Sebagai gantinya, aku harus mengalihkan perhatianku kepadanya selama mungkin. Cara terbaik adalah terus bekerja. Aku sudah mencoba berbagai cara, dan aku bahkan hampir menginjak lubang yang sama saat memiliki waktu luang yang tiba-tiba memikirkannya. Jadi, cara terbaik adalah kerja. Aku dan Fadil terus membangun perusahan kecil ini hingga akhirnya kami benar-benar sudah bisa mengembalikan kepercayaan yang dulu sempat hilang.

Aku rasa saat itu kami berdua bekerja terlalu berlebihan hingga Rani datang mengunjungi kami dan melempar sebuah Lembaran kertas yang di bungkus plastik ke atas meja. Undangan Pernikahan. Kami benar-benar syok saat itu.

Acara Pernikahan Rani merupakan Maha Karya yang aku dan Fadil kerjakan pada tahun itu. Itu benar-benar sangat berkesan bagi semua orang, terutama keluarga kedua mempelai. Bagi kami, itu sudah saatnya kami memikirkan tentang masa depan, keturunan, membangun keluarga dan sejenisnya.

Baru saja aku memikirkan hal itu, tiba-tiba seseorang sengaja duduk di sampingku memakan makanan yang diambil dari meja prasmanan dan diam memakan makanan tanpa berkata apa-apa. Tak terasa sudah 3 tahun sejak terakhir kali aku menjumpainya.

Laura benar-benar terlihat menawan saat itu. Dia telihat seperti wanita dewasa yang bisa membuat siapa saja tergila-gila. Kami mulai mengobrol ringan, aku menanyakan pekerjaan, kabar orang tuanya, dan bahkan aku menyinggung tentang jawaban yang dia berikan dulu. Laura hanya tertawa menanggapi aku yang mengungkit masa lalu itu.

Fadil dan aku sepakat untuk istirahat selama 2 bulan dari pekerjaan. Dan 5 hari diantaranya aku habiskan bertemu Laura. Sedangkan 1 bulan setelahnya aku habiskan berdiam diri di mana saja memikirkan tentang Laura.

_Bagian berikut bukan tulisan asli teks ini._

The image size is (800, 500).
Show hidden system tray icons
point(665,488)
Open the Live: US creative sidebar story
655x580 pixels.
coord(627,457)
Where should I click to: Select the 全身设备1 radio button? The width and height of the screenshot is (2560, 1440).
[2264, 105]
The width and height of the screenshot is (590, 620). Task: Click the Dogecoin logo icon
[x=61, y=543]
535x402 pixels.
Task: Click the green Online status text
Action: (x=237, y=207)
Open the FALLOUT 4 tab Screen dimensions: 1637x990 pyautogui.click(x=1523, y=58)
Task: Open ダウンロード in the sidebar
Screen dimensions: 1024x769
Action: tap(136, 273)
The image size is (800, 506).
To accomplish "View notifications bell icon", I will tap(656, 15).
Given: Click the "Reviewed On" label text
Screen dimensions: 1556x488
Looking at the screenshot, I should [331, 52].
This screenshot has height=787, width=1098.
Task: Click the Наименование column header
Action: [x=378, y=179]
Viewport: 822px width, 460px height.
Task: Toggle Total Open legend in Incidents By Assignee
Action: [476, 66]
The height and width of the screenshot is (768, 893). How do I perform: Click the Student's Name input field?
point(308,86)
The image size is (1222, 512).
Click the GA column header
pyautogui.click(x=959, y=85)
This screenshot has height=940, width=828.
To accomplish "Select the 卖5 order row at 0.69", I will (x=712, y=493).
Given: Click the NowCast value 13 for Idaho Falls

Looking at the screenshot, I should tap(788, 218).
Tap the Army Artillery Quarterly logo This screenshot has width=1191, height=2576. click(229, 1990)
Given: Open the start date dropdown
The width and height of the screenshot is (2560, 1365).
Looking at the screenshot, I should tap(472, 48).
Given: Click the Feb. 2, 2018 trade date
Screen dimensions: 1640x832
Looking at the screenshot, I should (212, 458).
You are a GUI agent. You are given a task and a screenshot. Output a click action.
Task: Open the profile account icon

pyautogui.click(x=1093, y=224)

Aku sadar, Laura yang selama ini membuatku tertarik perlahan mulai menyakitiku, walau sebenarnya dia tidak pernah benar-benar melakukan hal buruk terhadapku.

Jadi, diam-diam aku menghabiskan sisa 1 bulan liburanku bekerja dari Fadil. Itu bekerja, aku benar-benar melupakan Laura dan pikiranku mulai teralihkan. Aku mulai terbiasa mengkonsumsi suplemen penambah energi secara berlebihan, karena terkadang, saat aku tidur Laura tiba-tiba muncul begitu saja di dalam pikiran atau mimpiku.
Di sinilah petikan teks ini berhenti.